Göreviniz:
Yoga dersi anlatısındaki “Kendi hallerine bıraktım onları ve müziği ayarladım.” cümlesini İngilizceye çevirir misiniz?

Kaynak metin:
--

Savasana için sözlü yönerge vermeyeceğimi, anda kalmak için benim derslerde yaptığım gibi ayaktan başın tepesine kadar bedeni taramanın ya da nefeslere odaklanmanın iyi bir yöntem olduğunu hatırlattım. O derste savasanaya hiç müdahale etmeyeceğimi ve öğrencilerime kendi deneyimlerini yaşamalarını istediğimi söyledim. Kendi hallerine bıraktım onları ve müziği ayarladım. Yaklaşık beş dakikalık bir parçaydı. Kendim de “savasana”ya geçtim. Gözlerim kapalı, bedenim rahat, inanılmaz bir deneyimdi. Sanki öğrencilerimin ve benim enerjilerimiz birleşmiş ve etrafa yayılmıştı. Tamamen konsantre oldum ve meditasyona daldım diyebilirim. Şarkı bitti ve benim öğrencilerimi uyandırmam gerekiyordu ama kendim meditasyondan kalkmak istemiyordum ki. Kısık bir sesle yönergelere başladım ama yönergeleri dinlemeyebilirsiniz ve kendi istediğiniz zamanda uyanabilirsiniz diye de söyledim. Çünkü belki beden, zihin ve ruh henüz uyanmaya hazır değildi. Tıpkı benimki gibi… Yine de önce nefese yönlenin ardından ufak hareketlerle bedeni uyandırın, bacakları göğsünüze doğru çekin gibi “savasana”dan klasik uyanma yönergelerini verdim. Sonunda gözler hale kapalıyken oturma pozisyonuna geçtik. Avuç içlerini birbirine sürtüp ateş elementini canlandırıp gözlerimizin üstünü kapattık. Sonra elleri yavaşça aşağı kaydırarak göğüs önünde birleştirdik. Dersi bitirmeden önce birkaç cümleyle denge ve farkındalık üzerine dikkat çektim ve sonunda gözlerimizi açıp dünyaya geri döndük.

Öğrencilerimden aldığım geri bildirim inanılmazdı. Renkler gördüklerini, tamamen gevşediklerini, hiç mi hiç uyanmak ve kalkmak istemediklerini söylediler. Neden böyle olmuştu? Ben de onlarla birlikte meditasyona yatmıştım. Asanaları farkındalıkla yaparak ve denge ve nefese odaklanarak kendimizi gevşemeye ve meditasyona hazırlamıştık. Her şey bedeni, zihni ve ruhu hazırlamakla ilgiliydi. Sen vermek istediğin enerjiyi tüm ders boyunca işle ve neler olabileceğini ders sonunda gör… Farkında ol, nefese odaklan ve öğrencilerinle etkileşim içinde ol… Sonuç? Bilmiyorum ama denemeye değmez mi sizce?

--

Gösterilen materyal:
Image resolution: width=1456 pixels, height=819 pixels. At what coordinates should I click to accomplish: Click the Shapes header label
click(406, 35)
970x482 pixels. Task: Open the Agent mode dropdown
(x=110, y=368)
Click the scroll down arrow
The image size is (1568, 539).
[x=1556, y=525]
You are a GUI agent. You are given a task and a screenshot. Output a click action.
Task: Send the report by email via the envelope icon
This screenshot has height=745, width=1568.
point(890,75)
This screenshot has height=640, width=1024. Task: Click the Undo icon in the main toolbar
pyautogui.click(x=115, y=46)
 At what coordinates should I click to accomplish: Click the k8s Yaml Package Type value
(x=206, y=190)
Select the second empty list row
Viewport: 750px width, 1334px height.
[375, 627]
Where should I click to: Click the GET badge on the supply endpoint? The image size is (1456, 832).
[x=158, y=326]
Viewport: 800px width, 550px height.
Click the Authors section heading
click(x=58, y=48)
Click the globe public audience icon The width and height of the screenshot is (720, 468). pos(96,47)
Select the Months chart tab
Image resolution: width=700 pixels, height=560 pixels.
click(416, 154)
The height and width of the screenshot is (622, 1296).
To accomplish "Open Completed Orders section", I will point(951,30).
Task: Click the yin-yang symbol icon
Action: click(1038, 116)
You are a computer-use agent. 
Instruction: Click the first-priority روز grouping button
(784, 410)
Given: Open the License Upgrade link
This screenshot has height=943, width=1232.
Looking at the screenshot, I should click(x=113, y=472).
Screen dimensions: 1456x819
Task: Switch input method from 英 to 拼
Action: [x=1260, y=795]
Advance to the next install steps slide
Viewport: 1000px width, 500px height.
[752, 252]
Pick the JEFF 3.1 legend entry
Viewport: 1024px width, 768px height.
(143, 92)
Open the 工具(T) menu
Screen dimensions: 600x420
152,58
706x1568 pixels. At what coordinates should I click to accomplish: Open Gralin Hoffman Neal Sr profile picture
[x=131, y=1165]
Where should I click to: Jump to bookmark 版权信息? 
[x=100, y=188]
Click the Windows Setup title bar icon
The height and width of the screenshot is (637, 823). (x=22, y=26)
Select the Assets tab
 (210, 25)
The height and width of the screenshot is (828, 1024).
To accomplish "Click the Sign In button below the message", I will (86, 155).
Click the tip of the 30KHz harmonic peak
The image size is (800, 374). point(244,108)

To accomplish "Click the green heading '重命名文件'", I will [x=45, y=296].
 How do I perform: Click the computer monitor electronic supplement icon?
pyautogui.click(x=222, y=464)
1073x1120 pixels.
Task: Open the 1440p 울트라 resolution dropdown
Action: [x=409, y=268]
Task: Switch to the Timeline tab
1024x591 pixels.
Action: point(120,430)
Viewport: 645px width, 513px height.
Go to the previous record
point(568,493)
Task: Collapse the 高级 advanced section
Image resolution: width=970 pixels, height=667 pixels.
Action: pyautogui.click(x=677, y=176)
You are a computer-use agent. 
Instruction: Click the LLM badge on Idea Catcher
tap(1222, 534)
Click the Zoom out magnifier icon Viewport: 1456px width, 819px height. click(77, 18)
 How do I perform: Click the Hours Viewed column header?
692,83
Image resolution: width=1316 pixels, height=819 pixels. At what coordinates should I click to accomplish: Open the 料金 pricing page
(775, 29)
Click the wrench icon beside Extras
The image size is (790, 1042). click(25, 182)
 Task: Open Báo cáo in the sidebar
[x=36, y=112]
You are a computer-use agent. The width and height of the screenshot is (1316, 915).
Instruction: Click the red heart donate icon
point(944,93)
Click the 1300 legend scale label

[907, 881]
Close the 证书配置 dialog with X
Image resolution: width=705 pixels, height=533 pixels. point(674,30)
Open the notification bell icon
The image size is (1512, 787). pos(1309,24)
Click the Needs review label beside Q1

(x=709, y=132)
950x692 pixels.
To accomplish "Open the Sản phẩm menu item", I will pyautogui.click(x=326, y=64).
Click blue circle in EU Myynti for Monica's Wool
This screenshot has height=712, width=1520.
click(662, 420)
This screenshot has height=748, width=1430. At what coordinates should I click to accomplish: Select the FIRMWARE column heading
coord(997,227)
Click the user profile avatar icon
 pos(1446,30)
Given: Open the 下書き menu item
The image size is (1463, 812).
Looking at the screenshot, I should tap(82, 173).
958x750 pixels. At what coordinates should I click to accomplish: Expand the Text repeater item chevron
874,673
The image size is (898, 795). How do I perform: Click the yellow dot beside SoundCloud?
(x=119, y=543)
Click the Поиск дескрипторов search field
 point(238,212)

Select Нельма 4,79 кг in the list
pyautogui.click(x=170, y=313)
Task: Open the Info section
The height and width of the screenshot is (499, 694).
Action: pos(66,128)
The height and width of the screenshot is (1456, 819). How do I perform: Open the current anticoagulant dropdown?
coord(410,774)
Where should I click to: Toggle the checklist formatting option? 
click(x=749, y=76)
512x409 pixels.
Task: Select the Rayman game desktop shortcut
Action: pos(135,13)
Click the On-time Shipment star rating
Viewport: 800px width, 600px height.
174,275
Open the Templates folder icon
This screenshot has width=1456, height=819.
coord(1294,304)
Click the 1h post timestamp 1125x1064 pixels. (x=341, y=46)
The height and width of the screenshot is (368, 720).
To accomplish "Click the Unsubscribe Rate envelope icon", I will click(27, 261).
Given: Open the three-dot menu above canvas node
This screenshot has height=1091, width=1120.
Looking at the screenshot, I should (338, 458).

--

Yazılı yanıt:
I left them to themselves and set up the music.